“Ah, there you are, Madge!” she said. “Has it not been appalling? A tree was struck close to—— Mr. Dundas?” she said, breaking off.
Evelyn came a step forward. By a difficult, but on the whole a merciful arrangement, whatever private crisis we pass through, it is essential that the ordinary forms of life be observed. The solid wood may be rent and shattered, but the veneer must remain intact. This is merciful because our thoughts are necessarily occupied in this way with trivial things, whereas if they were suffered to dwell entirely within, no brain could stand the strain.
“Yes, I got here just before the storm began,” he said, “and Miss Ellington and I have been keeping each other company. We both hate thunder.”
Madge, too, played at trivialities.
“Ah, mother, you are drenched, soaking!” she cried. “What will you do?”
“I really urge you not to wait,” said Merivale. “Let me show you a room; get your things off and wrap up in blankets till your maid can come from Brockenhurst with some clothes. I will send a boy in with a note at once.”
Madge went upstairs with her mother to assist her, and Merivale came down again to rejoin Evelyn.
“I’ve only just seen your telegram,” he said, “but I’m delighted you have come. That’s a brave woman, that Lady Ellington. A tree was struck only a few yards from us, and she merely remarked that it was a great waste of electricity. But I’m glad it was wasted on the tree and not me.”
He scribbled a few lines and addressed them to Lady Ellington’s maid, and went off to get somebody to take the note into Brockenhurst. Then he came back to Evelyn.

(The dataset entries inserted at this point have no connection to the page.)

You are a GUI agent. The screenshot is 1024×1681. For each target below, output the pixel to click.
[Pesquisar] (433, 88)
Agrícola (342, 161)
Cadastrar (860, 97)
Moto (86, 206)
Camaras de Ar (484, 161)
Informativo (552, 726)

The latter had not gone back to the room where he and Madge had sat during the storm, but was out on the verandah. Just opposite, on the other side of the river, was the tree that had been struck, not a hundred yards distant. One branch, as if in a burst of infernal anger on the part of the lightning, had been torn off, as a spider tears off the wing of a fly, and down the center of the trunk from top to bottom was scored a white mark, where the wood showed through the torn bark. But the tree stood still, no uprooting had taken place; but even now, in this windless calm, its leaves were falling—green, vigorous leaves, that seemed to know that the trunk and the sap that sustained them were dead. They fell in showers, a continuous rain of leaves, until the ground beneath was thick with them. All the pride of the beech’s summer glory was done; in an hour or two the tree would be as leafless as when the gales of December whistled through it. What mysterious telegraphy of this murderous disaster had passed through the huge trunk, that had sent the message to the uttermost foliage like this; some message which each leaf knew to be terribly true, so that it did not wait for the dismantlement of the autumn, but even now, in full vigour of green growth, just fell and died? Somehow that seemed to Evelyn very awful and very inevitable; the citadel had fallen, struck by a bolt from above, and in the uttermost outworks the denizens laid down their arms. Something, too, of the sort had happened to himself in the last hour; he had told Madge the secret of his life, that which made every artery fill and throb with swift electrical pulsation of rapturous blood, and it had all passed into nothingness. She had said she did not hate him; that was all. His recollection, indeed, of what had happened after he had told her was still rather dim and hazy; there had been a terrific clap of thunder, she had said she did not hate him; then her mother and Merivale came in.